Work required:
Please copy out the entries below exactly, beginning with the line that contains "Where should I click to: Click" and ending with the line that contains "Click the Play time 870h:48m badge", and include nothing outside that span.

Items from a dataset
□ □ □
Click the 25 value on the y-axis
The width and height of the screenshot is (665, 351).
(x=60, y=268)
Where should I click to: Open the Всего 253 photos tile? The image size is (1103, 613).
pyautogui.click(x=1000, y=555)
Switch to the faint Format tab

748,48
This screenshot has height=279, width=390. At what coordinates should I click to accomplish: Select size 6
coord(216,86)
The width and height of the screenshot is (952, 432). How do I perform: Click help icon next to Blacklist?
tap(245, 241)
□ □ □
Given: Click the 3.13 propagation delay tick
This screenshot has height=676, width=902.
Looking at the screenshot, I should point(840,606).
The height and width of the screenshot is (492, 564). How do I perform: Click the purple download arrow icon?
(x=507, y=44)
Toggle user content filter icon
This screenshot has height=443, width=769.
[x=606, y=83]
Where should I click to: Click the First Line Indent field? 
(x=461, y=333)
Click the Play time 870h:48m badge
□ □ □
Solution to the exercise:
Where should I click to: Click the First Line Indent field? 
(x=461, y=333)
Click the Play time 870h:48m badge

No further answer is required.